### TASK TO CARRY OUT
Your answer must hold only the lines below from the line containing "Can Chiropractic Help You? (348, 2228)" through the line containing "OnlineAppointment (604, 64)", each reproduced exactly.

Stored records
»»

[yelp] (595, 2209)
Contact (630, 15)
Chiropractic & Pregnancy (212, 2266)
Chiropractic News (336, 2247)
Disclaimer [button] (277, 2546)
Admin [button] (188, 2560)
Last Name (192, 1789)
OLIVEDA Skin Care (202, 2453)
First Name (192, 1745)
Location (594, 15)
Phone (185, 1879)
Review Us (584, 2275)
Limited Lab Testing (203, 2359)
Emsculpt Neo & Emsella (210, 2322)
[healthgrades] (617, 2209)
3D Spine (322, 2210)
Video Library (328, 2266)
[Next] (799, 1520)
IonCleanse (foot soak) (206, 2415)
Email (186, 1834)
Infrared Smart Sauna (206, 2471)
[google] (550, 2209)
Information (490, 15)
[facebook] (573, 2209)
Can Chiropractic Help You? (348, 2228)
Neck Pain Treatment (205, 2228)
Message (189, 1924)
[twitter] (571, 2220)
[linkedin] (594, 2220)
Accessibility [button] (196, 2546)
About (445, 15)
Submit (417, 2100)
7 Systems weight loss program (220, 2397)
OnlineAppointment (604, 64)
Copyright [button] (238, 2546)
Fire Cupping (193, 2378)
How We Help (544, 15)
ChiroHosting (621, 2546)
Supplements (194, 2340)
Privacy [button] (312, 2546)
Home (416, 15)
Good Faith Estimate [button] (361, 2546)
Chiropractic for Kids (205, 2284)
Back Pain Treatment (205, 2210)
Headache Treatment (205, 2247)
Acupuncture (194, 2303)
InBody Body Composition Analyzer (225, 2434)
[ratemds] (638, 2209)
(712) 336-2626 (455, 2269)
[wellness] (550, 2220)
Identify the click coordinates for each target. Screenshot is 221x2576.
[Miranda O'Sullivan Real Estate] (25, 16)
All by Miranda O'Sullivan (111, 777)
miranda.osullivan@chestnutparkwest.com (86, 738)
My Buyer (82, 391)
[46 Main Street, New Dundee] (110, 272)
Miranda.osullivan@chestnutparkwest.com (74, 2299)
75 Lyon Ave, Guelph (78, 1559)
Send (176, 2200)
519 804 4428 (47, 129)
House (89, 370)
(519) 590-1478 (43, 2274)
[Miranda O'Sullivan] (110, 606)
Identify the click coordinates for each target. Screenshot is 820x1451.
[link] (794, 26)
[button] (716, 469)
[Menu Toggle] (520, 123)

««

### ANSWER SPACE
Can Chiropractic Help You? (348, 2228)
Neck Pain Treatment (205, 2228)
Message (189, 1924)
[twitter] (571, 2220)
[linkedin] (594, 2220)
Accessibility [button] (196, 2546)
About (445, 15)
Submit (417, 2100)
7 Systems weight loss program (220, 2397)
OnlineAppointment (604, 64)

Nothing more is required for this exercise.